Pakistan’s Security Dilemma: Iran’s Ties with Regional Rivals

Pakistan desires peace and stability in South and Central Asia, but the recent downturn in ties with the United States and increasing cooperation between Afghanistan, India, and Iran over the Chabahar port has made it imperative that Pakistan augment its relationships with allies like Saudi Arabia. Indo-Iranian alignment has been exemplified in the Chabahar collaboration, but the agreements reached during Iranian President Rouhani’s three-day trip to India last month also point towards deepening India-Iran ties. India-U.S.-Afghanistan trilateral cooperation on stability in Afghanistan also exacerbates Pakistan’s security dilemma to its east.

Ultimately, Pakistan desires normalization of ties with Iran. However, it is possible that Pakistan’s greater involvement in the IMCTC could upset the current balance of relations, pushing Iran further towards Pakistan’s regional rivals India and Afghanistan. Thus, Islamabad must be careful to manage Iran’s threat perceptions vis-à-vis the IMCTC and its bilateral ties with Saudi Arabia.

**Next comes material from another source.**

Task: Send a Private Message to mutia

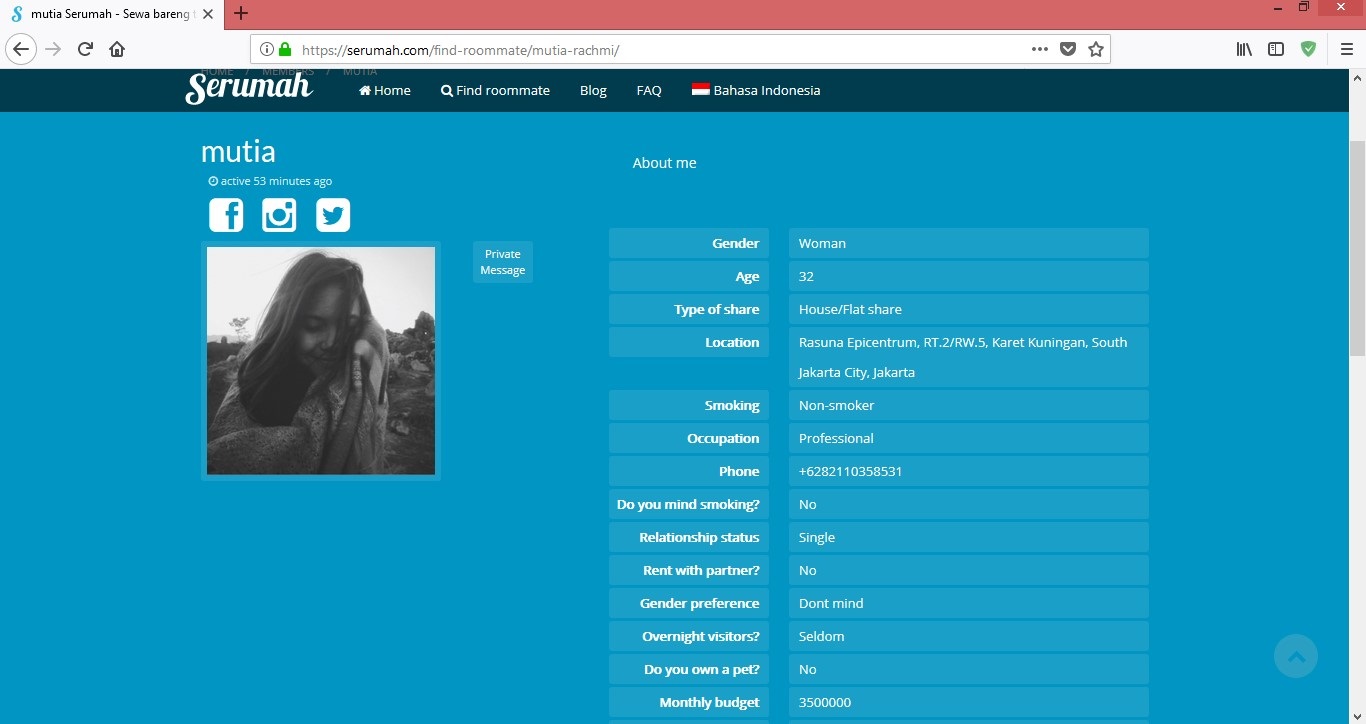Action: click(x=503, y=262)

Need for Inclusion, Not Exclusion

Pakistan need not take sides in this confrontation between Iran and Saudi Arabia and should continue to reiterate that the IMCTC is a welcome initiative aimed at curbing terrorism. However, Islamabad should recognize that dividing the group along sectarian lines is dangerous as it both negates the pan-Islamism slogan heralded by the coalition and threatens to disrupt the regional geopolitical balance. In essence, by excluding three Shiite-majority states from the coalition—including its primary strategic rival—Saudi Arabia is undermining the credibility of the very institution it is trying to uphold.

To avoid exacerbating Pakistan’s own security concerns as well as Iranian threat perceptions, Pakistan should proactively use its diplomatic clout to push Saudi Arabia to include Iran in the IMCTC. Furthermore, Pakistan’s success in the counterterrorism domain—according to a report by its National Counter Terrorism Authority, as of January 2018, the country has reduced terrorism by 58 percent from 2010—could serve as a shining example for all IMCTC members. The IMCTC is no doubt the brainchild of the Crown Prince Mohammad, but multilateral regimes always take on a form of their own. For this reason, Pakistan should not shy away from becoming a proactive actor in shaping the future of the coalition.